The arrangement with the California Correctional Peace Officers Association is unique among the state's collective bargaining agreements.

Up to 10 rank-and-file employees from each of the state's 37 correctional facilities may claim three days of what's called "activist release time" while at the Aug. 16-19 convention. This means the state will pay them for those days without getting reimbursement from the union.

Call Paresh Dave, Bee Capitol Bureau, (916) 326-5543.

Gregg Adam, an attorney for CCPOA, said the union decided in 1999 to convert a scheduled 1 percent base salary increase into multiple benefits, including activist release time.

"CCPOA paid for this benefit," he said. Others unions that opted to take the straight salary increase continue to benefit from that spike, he said, so there's no reason CCPOA should lose the alternatives it bargained for.

The state generally bears the cost when employees take time off from work to focus on activities directly related to collective bargaining. For other union activities such as conventions and social events, the union typically reimburses the state for salary paid to an employee who wasn't at work.

Between 2006 and 2010, when the union worked without a contract, the activist release time was not in place.

CCPOA's new contract includes both activist release time, which does not require reimbursing the state, and a release time bank, which allows employees to donate unused personal days to a fund that other union members can draw from.

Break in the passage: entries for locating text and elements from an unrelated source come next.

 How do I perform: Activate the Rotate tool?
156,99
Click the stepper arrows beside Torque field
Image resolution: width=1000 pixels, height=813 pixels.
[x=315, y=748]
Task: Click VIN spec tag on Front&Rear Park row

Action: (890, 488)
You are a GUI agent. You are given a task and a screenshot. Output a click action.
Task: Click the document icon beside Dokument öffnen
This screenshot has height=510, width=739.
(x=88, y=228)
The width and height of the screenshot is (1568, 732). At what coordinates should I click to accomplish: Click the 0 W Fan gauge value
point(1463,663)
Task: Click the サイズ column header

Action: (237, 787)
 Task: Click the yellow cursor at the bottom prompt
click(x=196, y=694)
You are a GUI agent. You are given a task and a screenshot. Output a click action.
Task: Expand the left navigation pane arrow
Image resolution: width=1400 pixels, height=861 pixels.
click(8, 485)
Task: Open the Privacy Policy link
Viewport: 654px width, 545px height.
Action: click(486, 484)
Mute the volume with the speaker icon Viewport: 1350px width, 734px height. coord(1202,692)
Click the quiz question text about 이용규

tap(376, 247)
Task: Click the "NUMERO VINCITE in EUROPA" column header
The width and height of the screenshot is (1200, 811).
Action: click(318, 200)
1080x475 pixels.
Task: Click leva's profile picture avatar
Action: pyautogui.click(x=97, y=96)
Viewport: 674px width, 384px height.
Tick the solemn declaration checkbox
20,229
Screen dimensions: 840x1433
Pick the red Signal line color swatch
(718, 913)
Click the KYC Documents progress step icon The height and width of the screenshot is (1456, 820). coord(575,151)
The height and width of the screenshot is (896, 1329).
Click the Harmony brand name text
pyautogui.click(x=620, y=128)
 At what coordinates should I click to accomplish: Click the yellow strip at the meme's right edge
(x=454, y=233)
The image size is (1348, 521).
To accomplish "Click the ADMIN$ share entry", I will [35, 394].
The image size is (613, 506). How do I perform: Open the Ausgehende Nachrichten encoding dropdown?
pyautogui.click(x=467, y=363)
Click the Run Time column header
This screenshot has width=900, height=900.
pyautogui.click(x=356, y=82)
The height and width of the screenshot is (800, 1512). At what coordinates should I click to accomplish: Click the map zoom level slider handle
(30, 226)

The union has told this year's convention attendees to request three days of activist release time and one day from the time bank.

Adam said CCPOA also agreed to a provision that he estimated will save the state $500,000 annually. Three union vice presidents, who previously collected paychecks from the state while working full time for the union, now are paid through the release time bank.

An Office of the Inspector General report issued in 2006 scolded the department for potentially costing the state millions of dollars by not properly monitoring the bank.

The report also said the department's activist release time costs exceeded the annual budget of $368,000 by more than $400,000 from 2002 through 2005. At the time, the department said it had begun establishing policies to better account for union leave time. The state remains in a legal battle with CCPOA about more than $4 million in leave time reimbursements that it says the union owes.